Around the inception of this HIV-related mortality epidemic, the relationship between individual physicians, consensus results and the "low" and "high" HIV settings for the InterVA model are particularly interesting. The proportional differences in rates among the various approaches were greatest during the first three years, as is clear from Figure 2. Initial work on the InterVA model suggested that only causes likely to vary by an order of magnitude in terms of overall proportion needed to have an adjustment [23], with the crossover between "low" and "high" being at around 1% of total mortality. The "high" setting was therefore the appropriate one overall here. The analogous "setting" in physician coding is represented by a physician's awareness of how common HIV-related mortality is in a population, irrespective of the detailed circumstances of a particular case.
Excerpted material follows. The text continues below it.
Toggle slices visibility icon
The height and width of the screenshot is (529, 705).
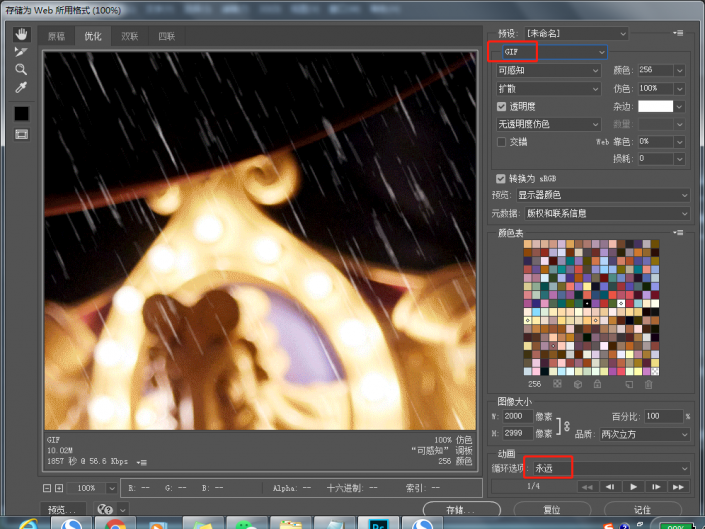point(21,134)
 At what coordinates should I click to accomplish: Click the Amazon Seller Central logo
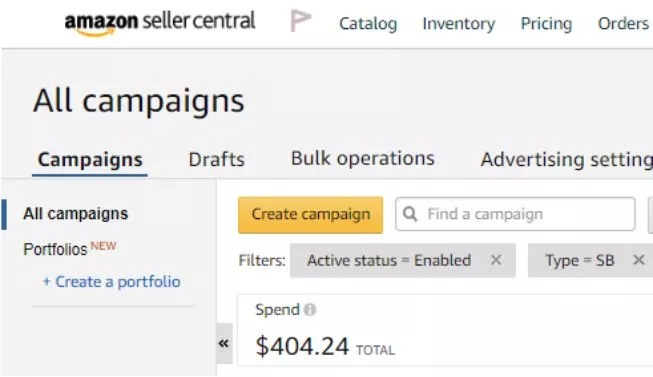pos(160,23)
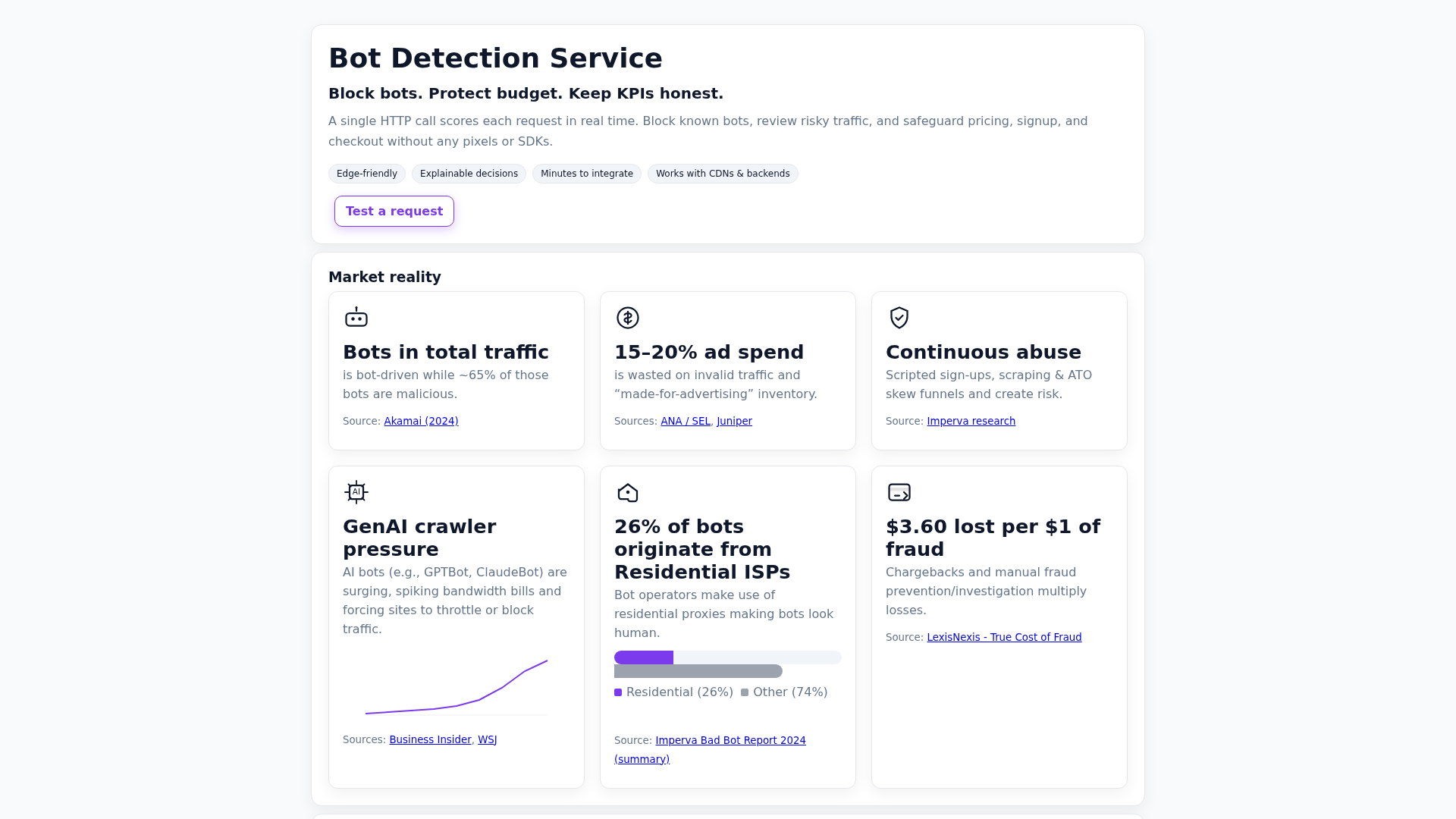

Physician consensus rates gave the lowest measure of HIV in the early years, and it seems that in the uncertain early stages of the epidemic it was particularly difficult to achieve consensus, even though some deaths were considered as HIV-related by one physician. This supposition is indirectly supported by finding that the physicians' highest rates of malnutrition-related mortality were recorded during that period, probably representing a misclassification of deaths that were at least partly HIV-related. Thus the reality here is that the HIV-related mortality rates between 1992 and 1994 were probably somewhere in between the various estimates shown in Figure 2. Conversely, individual physicians recorded appreciably more HIV-related mortality in the later years, compared with both the consensus and modeled findings, possibly reflecting physicians' inflated views of HIV latterly. Additionally, nondisclosure of sensitive details in VA interviews at various stages of the epidemic may have compromised both the physicians' and model's findings. In the case of the model, it is important to note that the HIV rates over the period increased tenfold without any information being given to the model about a likely increase over time. This illustrates the relatively noncritical magnitudes of the cause-specific prior probabilities incorporated in the model, and supports the notion that a single model can be used for interpreting VA data over wide ranges of time and place, maximizing the benefits of consistency for comparative purposes over different settings.

Conclusions

VA was clearly able to identify the emergence and growth of a very significant epidemic of HIV-related mortality in this population, and using either physicians or probabilistic modeling to derive cause of death findings gave closely similar results. The evidence suggests that physicians were perhaps a little slow to recognize the early stages of the epidemic, while the model (at least when set to expect a "high" level of HIV mortality) may have slightly overestimated initially. However, the fact that a numerically constant model was able to characterize a greater-than-tenfold increase in HIV-related mortality over time is an important demonstration of the relative robustness of probabilistic modeling for VA interpretation. This suggests that there is no need for finely tuned "local" versions of models for VA interpretation, the proliferation of which would detract from the comparability of results over time and place.